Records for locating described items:

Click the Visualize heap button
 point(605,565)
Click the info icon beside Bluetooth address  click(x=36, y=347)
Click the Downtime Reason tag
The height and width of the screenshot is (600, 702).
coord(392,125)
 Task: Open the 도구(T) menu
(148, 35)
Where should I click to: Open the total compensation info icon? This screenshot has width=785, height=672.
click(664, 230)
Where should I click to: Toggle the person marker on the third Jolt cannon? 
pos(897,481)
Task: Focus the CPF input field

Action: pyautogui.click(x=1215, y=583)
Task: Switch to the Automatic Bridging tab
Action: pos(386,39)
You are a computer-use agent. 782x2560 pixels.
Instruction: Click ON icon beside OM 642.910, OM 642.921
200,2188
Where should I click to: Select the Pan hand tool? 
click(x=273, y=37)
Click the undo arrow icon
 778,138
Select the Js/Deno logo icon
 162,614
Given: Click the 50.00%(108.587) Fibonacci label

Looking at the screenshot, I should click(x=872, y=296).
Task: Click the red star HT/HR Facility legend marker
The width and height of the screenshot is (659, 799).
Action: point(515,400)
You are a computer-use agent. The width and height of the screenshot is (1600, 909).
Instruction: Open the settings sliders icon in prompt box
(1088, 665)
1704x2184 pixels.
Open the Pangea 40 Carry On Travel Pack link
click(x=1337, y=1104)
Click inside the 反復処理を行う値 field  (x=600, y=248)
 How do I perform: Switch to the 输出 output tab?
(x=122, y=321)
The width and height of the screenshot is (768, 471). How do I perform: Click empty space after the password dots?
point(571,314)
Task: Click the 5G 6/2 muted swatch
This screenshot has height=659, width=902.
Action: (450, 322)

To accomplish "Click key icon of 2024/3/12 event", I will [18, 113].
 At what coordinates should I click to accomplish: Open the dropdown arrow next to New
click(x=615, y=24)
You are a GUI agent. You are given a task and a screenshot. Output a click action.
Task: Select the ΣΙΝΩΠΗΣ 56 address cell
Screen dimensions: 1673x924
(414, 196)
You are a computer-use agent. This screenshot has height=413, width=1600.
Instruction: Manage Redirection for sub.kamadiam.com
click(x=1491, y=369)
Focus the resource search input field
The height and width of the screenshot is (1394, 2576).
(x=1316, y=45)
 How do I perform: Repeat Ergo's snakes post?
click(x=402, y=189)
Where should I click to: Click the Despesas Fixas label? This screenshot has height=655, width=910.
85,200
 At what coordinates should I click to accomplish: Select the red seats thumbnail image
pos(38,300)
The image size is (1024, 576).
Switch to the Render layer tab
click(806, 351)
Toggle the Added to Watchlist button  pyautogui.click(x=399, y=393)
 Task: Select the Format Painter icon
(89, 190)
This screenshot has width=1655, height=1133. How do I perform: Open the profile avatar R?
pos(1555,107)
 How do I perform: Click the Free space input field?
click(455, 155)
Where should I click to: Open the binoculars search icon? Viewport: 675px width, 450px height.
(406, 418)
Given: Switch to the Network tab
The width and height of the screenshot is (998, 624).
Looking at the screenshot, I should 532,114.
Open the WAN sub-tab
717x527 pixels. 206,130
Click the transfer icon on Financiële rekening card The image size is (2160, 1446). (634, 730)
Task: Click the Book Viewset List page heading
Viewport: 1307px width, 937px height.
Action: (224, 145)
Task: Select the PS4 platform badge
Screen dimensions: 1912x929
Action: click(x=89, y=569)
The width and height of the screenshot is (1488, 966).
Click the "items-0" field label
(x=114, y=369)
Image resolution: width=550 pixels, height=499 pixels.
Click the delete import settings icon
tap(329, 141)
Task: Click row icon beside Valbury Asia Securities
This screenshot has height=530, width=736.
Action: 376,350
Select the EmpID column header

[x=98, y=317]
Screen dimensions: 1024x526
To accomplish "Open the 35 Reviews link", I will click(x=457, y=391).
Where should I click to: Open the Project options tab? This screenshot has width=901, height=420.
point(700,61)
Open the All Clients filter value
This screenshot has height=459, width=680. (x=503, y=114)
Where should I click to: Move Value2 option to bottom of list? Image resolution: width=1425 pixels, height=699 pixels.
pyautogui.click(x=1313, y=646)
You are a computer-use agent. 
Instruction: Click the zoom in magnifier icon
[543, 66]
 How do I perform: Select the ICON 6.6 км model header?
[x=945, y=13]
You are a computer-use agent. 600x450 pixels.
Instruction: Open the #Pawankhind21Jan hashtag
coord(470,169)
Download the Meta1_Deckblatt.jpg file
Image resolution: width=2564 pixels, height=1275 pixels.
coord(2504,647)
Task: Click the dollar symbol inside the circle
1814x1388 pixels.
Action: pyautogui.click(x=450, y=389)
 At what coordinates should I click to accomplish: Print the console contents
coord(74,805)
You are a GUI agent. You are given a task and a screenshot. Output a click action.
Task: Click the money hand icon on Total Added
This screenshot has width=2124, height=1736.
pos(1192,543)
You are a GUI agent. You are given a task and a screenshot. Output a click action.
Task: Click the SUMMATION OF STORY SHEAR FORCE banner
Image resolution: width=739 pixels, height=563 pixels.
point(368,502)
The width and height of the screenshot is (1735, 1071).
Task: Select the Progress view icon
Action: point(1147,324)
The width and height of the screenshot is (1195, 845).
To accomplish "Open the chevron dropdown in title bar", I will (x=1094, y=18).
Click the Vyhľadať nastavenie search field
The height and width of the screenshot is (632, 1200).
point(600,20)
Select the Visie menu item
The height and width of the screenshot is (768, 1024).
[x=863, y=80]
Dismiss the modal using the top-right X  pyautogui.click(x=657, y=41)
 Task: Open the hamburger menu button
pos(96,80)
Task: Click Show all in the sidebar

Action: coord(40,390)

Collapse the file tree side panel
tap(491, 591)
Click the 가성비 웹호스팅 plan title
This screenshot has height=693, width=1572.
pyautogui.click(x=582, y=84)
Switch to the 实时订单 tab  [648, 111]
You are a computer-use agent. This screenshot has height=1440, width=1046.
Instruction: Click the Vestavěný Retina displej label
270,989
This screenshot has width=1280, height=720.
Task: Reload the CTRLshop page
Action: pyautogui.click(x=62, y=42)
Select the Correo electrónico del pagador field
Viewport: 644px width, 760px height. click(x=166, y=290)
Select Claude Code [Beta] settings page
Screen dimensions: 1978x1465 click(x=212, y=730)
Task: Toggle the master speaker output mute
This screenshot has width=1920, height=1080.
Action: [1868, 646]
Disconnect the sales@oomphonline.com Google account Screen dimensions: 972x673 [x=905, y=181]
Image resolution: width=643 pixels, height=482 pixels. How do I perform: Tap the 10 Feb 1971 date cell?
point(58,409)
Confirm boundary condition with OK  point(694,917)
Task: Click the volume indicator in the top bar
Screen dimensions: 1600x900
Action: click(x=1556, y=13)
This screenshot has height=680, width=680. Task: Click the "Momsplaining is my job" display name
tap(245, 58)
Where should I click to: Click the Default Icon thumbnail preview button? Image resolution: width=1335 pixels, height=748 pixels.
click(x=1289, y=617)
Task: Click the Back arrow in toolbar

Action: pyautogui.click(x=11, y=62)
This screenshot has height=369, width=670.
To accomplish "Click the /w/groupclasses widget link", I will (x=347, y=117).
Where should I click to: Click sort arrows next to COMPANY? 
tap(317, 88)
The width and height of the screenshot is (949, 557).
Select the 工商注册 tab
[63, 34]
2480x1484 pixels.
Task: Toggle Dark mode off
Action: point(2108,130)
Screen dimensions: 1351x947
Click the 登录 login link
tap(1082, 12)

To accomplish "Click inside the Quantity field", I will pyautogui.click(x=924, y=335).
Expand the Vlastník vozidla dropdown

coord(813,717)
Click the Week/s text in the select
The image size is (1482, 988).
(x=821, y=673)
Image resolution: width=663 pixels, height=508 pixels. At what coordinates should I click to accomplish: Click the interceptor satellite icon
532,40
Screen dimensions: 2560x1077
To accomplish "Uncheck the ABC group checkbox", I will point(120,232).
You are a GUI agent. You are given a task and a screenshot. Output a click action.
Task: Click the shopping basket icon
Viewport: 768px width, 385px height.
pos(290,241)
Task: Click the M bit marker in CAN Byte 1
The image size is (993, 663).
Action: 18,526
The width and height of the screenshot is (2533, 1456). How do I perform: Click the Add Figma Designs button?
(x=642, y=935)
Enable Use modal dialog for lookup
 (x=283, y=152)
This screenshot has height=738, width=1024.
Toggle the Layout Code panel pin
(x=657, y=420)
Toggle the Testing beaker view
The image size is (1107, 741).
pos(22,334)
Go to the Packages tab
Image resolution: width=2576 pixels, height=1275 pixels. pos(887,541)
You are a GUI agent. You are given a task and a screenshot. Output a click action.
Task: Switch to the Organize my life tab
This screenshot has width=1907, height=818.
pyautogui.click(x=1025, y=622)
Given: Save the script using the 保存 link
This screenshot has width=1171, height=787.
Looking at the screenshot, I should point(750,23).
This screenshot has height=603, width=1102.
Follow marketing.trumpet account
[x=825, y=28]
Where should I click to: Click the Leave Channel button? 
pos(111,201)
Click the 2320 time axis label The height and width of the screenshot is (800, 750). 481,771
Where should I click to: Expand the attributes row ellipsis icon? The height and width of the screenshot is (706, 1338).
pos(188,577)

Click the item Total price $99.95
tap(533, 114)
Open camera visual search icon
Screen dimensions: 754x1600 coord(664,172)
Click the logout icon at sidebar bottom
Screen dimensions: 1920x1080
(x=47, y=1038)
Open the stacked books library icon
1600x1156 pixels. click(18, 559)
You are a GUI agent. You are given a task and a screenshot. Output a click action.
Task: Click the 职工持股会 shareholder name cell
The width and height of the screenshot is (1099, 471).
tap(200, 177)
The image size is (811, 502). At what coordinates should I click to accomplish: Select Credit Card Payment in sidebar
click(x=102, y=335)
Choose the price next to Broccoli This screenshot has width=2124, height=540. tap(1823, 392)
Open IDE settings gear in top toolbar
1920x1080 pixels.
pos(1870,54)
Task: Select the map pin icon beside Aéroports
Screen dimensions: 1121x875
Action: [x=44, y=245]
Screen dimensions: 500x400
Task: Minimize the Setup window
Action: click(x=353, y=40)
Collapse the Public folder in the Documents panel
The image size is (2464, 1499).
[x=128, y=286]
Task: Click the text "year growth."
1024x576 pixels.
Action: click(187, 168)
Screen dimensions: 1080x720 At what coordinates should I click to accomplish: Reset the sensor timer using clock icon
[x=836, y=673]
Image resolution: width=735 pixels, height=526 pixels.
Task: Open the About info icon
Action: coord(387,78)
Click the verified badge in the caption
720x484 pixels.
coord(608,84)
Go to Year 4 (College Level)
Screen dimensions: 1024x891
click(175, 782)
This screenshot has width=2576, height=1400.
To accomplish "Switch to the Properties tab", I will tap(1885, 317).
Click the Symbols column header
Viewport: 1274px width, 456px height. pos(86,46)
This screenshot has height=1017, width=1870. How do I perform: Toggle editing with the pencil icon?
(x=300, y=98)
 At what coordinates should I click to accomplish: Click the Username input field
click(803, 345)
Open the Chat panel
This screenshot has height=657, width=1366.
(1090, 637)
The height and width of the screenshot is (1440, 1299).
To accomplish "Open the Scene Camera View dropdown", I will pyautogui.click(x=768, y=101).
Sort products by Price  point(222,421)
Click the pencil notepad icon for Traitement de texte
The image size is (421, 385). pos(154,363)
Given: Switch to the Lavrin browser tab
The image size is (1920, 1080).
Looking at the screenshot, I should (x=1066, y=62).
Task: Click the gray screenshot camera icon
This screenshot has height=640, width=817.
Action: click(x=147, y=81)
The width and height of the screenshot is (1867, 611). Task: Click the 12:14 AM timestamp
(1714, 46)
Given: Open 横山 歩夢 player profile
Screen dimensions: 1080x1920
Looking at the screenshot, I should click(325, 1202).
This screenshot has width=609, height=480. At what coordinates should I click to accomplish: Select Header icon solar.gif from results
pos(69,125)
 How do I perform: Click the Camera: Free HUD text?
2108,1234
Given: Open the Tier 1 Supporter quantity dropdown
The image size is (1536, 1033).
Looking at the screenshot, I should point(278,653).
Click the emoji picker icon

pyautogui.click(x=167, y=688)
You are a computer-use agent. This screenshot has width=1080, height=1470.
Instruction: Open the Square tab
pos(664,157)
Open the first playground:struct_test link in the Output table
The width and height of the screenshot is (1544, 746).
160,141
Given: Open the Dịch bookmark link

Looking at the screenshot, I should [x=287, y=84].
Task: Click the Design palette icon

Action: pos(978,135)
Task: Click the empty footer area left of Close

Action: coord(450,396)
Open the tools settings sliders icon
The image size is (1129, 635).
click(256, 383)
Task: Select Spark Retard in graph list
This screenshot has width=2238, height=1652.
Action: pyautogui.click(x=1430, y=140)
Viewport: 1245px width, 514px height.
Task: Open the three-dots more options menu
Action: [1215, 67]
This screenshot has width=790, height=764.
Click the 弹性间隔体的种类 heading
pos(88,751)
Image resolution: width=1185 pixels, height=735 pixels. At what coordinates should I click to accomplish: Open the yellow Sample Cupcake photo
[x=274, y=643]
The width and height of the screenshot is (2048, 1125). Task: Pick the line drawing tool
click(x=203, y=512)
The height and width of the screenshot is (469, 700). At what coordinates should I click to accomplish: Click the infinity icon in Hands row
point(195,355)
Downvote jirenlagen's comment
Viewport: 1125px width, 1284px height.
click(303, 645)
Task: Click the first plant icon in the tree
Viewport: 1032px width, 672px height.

■ **DIRECTION**:
Please arrange the lines starting with the line that contains "Task: Select the Format Painter icon" and going on through the line that contains "Action: (224, 145)" as a JSON list of strings, one string per line, leaving out blank lines.

■ **CORRECT RESULT**:
[
  " Task: Select the Format Painter icon",
  "(89, 190)",
  "This screenshot has width=1655, height=1133. How do I perform: Open the profile avatar R?",
  "pos(1555,107)",
  " How do I perform: Click the Free space input field?",
  "click(455, 155)",
  "Where should I click to: Open the binoculars search icon? Viewport: 675px width, 450px height.",
  "(406, 418)",
  "Given: Switch to the Network tab",
  "The width and height of the screenshot is (998, 624).",
  "Looking at the screenshot, I should 532,114.",
  "Open the WAN sub-tab",
  "717x527 pixels. 206,130",
  "Click the transfer icon on Financiële rekening card The image size is (2160, 1446). (634, 730)",
  "Task: Click the Book Viewset List page heading",
  "Viewport: 1307px width, 937px height.",
  "Action: (224, 145)"
]